Where Disney places family, Pixar places company; in this sense, works like SA monsters (2001), Reverse (2015) and Soul (2020) are an open book. In his brilliant video essay Evil Queens: A Gay Look at Disney History (2020), James Somerton echoes two homophobic pieces of evidence in the golden age of the study. On the one hand, the moment when Walt Disney disgusted the animator Art Babbitt’s behavior for signing up for piano lessons during the production of Fantasy (1940): “What the hell is wrong with you: are you a fag?” On the other, the final dismissal of the young actor Tommy Kirk after his homosexuality was discovered. But Somerton knows that the reality was much more complex: many of the study employees were homosexual and, sometimes, some messages that could be deciphered by a glance camp —The gaze of the one who understands and reads a coded wink between the lines— filtered into the final work, as is the case with the short The bull Ferdinando (1938) or the long heterodox The wacky dragon (1941), both chaired by characters who embody clear disagreements in relation to their respective gender roles. Dissidents that both films accept, celebrate and do not sanction.
Kaa was not a girl
In a Facebook post, the writer Alberto Mira recalled the importance that those hidden messages in the Disney corpus had had in his own formation queer. Mira puts the accent on the dubbing voices and on the transgender quality of the vocal tonality of a professional like Sterling Holloway, voice, among others, of the serpent Kaa of The jungle book (1967): “Holloway’s voice (imitated in the dubbing) spoke to queer children of gender mysteries that we had not yet been told. It was the voice of the Chesire cat in the great Alicia from Disney. What was said: queer to the core, like so many things in that movie. And I believed for decades that Kaa was ‘girl’. And it is not. Kaa’s voice, unclassifiable, but certainly not heterosexual, belonged to a man who the references confirm as “single” but who never came out of the closet as homosexual. He died in 1990 and worked for a study of traditional values ”.

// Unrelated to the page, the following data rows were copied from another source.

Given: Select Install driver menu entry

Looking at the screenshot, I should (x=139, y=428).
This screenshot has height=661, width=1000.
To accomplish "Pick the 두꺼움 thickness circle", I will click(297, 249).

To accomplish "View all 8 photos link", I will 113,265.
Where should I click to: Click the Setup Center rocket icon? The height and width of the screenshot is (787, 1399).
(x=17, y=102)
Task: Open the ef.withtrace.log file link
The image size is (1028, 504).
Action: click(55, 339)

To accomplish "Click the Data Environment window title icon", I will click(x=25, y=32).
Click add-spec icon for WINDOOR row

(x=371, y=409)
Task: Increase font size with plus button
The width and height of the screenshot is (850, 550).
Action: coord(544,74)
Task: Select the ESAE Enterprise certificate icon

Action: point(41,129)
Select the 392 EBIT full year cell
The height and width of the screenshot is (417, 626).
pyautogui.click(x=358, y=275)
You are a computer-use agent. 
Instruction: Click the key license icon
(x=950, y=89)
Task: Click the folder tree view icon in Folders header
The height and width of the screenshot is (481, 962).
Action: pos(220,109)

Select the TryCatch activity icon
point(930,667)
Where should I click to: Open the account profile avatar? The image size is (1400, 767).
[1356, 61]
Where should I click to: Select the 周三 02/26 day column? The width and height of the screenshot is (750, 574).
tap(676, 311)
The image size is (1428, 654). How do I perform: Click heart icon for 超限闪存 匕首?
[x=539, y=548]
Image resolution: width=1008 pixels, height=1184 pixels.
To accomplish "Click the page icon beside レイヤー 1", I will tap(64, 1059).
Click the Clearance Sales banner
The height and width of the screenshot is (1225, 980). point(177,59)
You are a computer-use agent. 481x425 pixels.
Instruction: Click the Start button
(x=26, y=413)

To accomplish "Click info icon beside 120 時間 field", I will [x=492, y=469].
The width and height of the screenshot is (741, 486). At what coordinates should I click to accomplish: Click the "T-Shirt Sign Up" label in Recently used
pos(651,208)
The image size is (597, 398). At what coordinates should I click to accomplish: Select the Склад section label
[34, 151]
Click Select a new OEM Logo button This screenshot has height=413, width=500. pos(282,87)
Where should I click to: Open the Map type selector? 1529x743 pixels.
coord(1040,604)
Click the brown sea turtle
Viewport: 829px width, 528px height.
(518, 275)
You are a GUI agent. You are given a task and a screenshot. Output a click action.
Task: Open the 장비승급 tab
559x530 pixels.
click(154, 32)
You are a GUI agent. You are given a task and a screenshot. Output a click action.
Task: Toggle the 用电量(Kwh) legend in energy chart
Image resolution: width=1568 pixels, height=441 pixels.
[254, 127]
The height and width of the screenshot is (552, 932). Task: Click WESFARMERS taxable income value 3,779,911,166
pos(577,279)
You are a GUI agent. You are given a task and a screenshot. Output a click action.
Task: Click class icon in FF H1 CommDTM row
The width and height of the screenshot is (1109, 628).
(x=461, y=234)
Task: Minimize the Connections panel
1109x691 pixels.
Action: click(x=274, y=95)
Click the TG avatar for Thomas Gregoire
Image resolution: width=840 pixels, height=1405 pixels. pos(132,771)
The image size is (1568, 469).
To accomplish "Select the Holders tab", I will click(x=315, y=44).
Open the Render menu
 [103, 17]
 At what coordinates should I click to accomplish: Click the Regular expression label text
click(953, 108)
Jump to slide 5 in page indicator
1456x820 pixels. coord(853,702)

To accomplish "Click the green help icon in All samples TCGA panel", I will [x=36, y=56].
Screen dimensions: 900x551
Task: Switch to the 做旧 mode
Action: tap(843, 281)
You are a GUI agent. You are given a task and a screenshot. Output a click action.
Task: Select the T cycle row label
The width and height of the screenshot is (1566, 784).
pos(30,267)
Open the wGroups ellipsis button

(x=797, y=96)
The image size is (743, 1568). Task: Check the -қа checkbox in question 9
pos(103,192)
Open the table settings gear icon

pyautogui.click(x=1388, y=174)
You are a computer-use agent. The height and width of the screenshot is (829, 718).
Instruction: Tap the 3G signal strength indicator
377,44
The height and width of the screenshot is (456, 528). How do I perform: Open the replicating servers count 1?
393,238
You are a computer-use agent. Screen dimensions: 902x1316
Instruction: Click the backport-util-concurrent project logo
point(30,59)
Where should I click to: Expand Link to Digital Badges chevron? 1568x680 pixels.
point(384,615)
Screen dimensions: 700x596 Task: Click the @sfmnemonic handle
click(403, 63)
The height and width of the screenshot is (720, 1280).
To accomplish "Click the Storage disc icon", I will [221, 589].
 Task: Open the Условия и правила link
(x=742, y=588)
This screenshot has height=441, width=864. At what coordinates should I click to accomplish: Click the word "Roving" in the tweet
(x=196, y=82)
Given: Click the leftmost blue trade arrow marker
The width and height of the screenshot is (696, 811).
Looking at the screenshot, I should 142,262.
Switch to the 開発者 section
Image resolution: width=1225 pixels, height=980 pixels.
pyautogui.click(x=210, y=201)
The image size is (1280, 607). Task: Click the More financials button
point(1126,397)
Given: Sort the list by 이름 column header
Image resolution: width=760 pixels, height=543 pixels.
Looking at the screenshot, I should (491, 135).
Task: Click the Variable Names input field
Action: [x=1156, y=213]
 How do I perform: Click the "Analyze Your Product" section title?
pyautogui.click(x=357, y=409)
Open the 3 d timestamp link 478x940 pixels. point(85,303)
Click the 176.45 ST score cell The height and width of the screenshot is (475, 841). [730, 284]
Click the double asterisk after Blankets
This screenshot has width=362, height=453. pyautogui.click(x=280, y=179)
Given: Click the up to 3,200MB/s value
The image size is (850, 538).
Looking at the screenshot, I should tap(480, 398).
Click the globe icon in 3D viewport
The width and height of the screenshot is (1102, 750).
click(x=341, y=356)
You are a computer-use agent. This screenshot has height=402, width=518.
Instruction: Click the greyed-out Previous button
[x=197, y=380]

It is a paradigmatic example of ‘camp’ communication: the ‘queer’ child deciphers what is filtered between the lines and what the uninitiated eye will never detect
What Mira describes is a paradigmatic example of communication camp: the boy queer decipher what seeps between the lines and what the uninitiated eye will never detect. Maybe the potential queer of Disney villainy is nothing more than pure inheritance of codes camp that one can recognize in the bad guys of genre cinema — Vincent Price, Basil Rathbone, Peter Lorre, Charles Laughton — and in the excessive emotionalities of melodrama — Bette Davis, Joan Crawford. In the end, Carmen Maria Machado also ends up reaching the conclusion that, after this equivocal formal association between what queer and evil, something liberating beats: “Let them be agents, and then release them,” says the writer, using the same verb that Elsa intoned in Frozen, perhaps the first Disney production where sexual dissent was embodied not by the villain, but by the heroine.